Gardening can burn up to 300 calories an hour. This is the same as other forms of moderate exercise such as walking and cycling but you need to be active for at least 30 minutes at any one time for there to be any real benefits. Although that shouldn't be difficult, if like us, you think about how quickly the weeds grow during the warmer months! Once you have finished reading this article, weeding your flower beds will never again seem such an attractive prospect!

If you think about the type of work that you do in the garden, you can usually categorise each element into what part of the body it is helping to tone up.

For example, squatting down 'pulling' those really annoying weeds or digging your veg patch over will help tone your thighs and buttocks. Mowing your lawn, raking the grass or leaves will strengthen your upper arms and shoulders, as well as toning your abdominal muscles. However, this will be more beneficial if you use a manual mower rather than a petrol or electric type and it goes without saying that there is no benefit in using the sit-on mower. Finally, just think what benefits your biceps are receiving when you are trimming those hedges and pruning the shrubs. It's a win/win – a beautifully maintained garden and a beautifully maintained body.

Not only is gardening a really good form of exercise but it also has many general health and psychological benefits as well:

Research shows that if you spend between 30 and 45 minutes gardening most days, which is not really inconceivable during the summer months, there are health benefits to people such as decreasing the risk of high blood pressure, diabetes and heart problems.

There are also psychological benefits to gardening too. Studies show that looking at flowers and trees reduces stress, lowers blood pressure and relieves tension in muscles.
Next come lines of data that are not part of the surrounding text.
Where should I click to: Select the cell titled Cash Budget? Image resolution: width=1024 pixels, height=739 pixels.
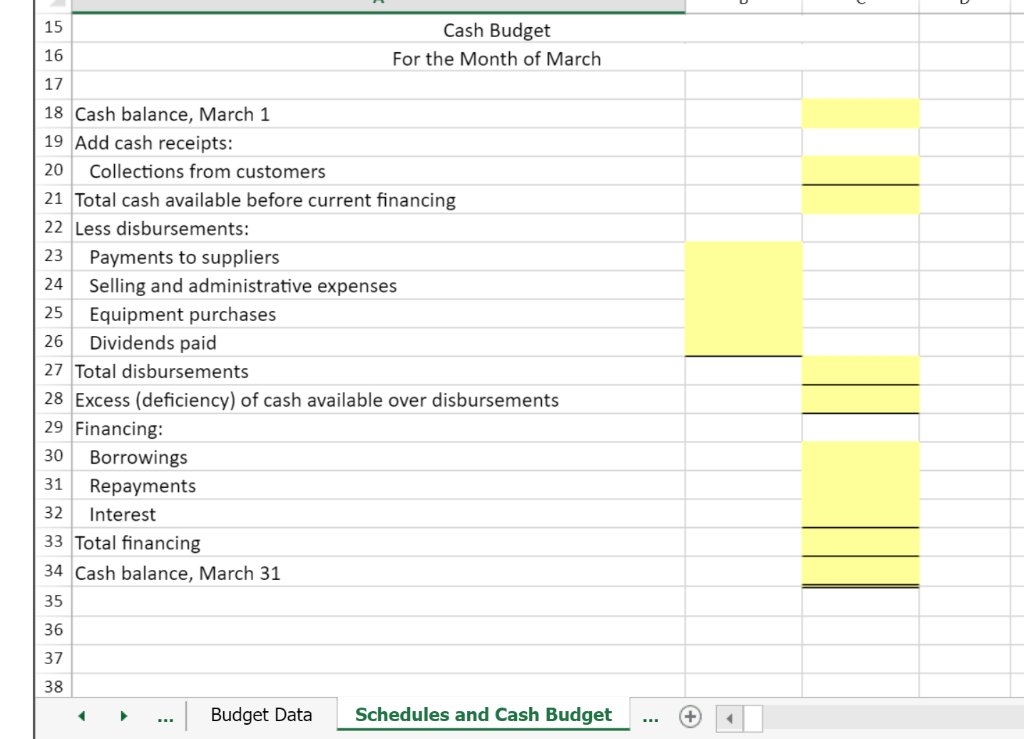496,30
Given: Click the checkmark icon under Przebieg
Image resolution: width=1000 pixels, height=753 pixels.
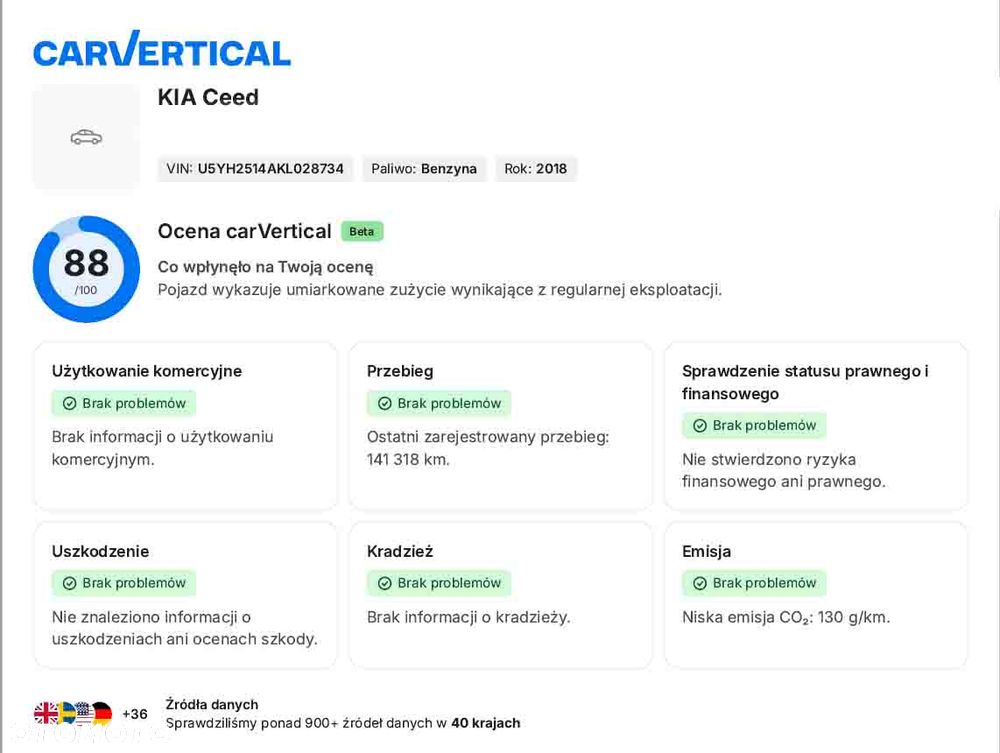Looking at the screenshot, I should (385, 404).
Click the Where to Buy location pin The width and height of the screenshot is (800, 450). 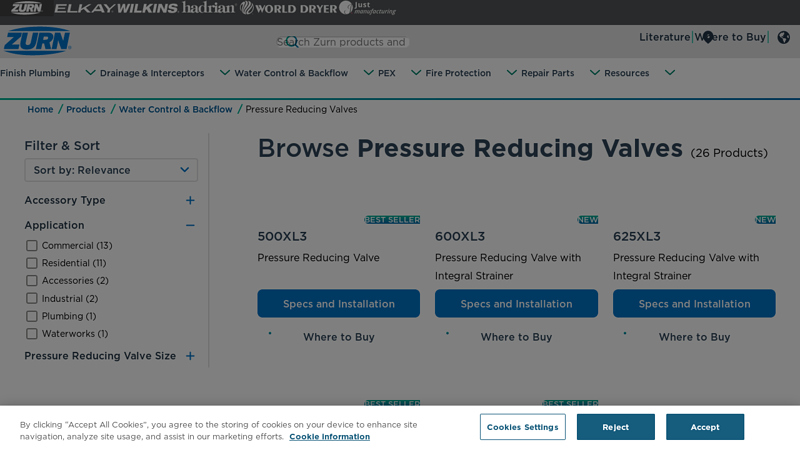point(708,37)
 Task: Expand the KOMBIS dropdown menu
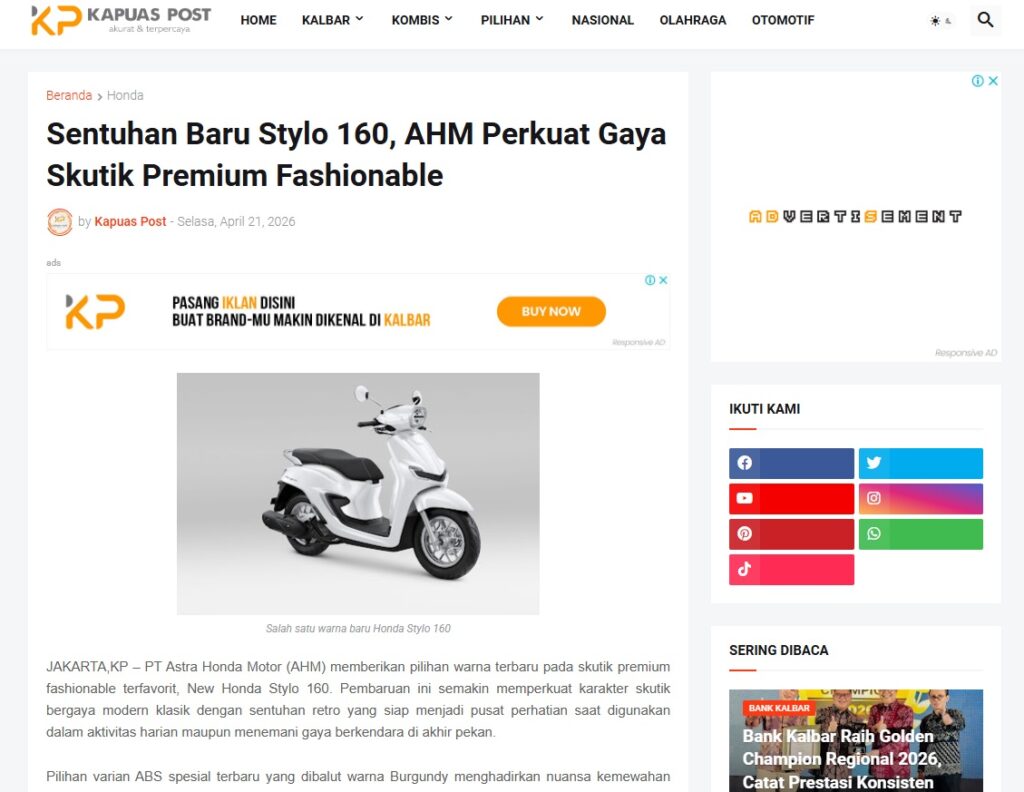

Being outdoors and in touch with nature can remove the day to day stress of everyday life. Being outside can help give people a real sense of well being, especially when you consider the amount of time we spend indoors, or in cars, trains or planes getting to and from work,.

Some people suffer from a lack of vitamin D. The sun is the humans’ natural intended source of this vitamin so getting outdoors to work in your garden in the fresh air will provide you with more of the vitamin, just so long as you don't over do-it and over expose your skin to the sunshine. Getting out into the fresh air and sunlight can also improve your mood too, especially if you are one of the many people who suffer from the condition called Seasonal Affective Disorder (SAD), which affects people during the winter months when there is very little sunlight.

Of course there are the tangible benefits of what you actually grow in your garden. Many people find that growing their own fruit and vegetables is one of the best aspects of gardening, preferring this to having lovely flowers and an immaculate lawn.

Growing your own vegetables will cost far less to grow than buying them and, furthermore, your home grown vegetables are likely to taste a lot better too (try picking asparagus and cooking within an hour or harvesting and you'll know exactly what we mean). You will also have the benefit of knowing exactly where your vegetables have come from and what has been used in the growing process. Another point to bear in mind is that the greater the time between a vegetable being picked and being eaten, the more goodness it loses so produce grown at home beats supermarket 'fresh' foods hands down. Furthermore, your family are far more likely to be encouraged to eat the recommended 5 portions of vegetables a day if they have been 'home grown', as you will have grown all the fruit and vegetables that all the family enjoy. So for so many different health and economic reasons growing your own makes a lot of sense.

Therefore, if you want to feel fitter and healthier but are reluctant to join a gym, then enjoy your garden instead, and if you don't happen to have a garden but would love to take advantage of this fun, healthier way of life, then sign up for an allotment in your local area. These can be hard to come by currently, but more and more people with land are handing this over to the people in their community as way of utilising land that they are finding hard to maintain. Look up 'landshare gardening' on an Internet Search Engine for websites dedicated to this worthy cause.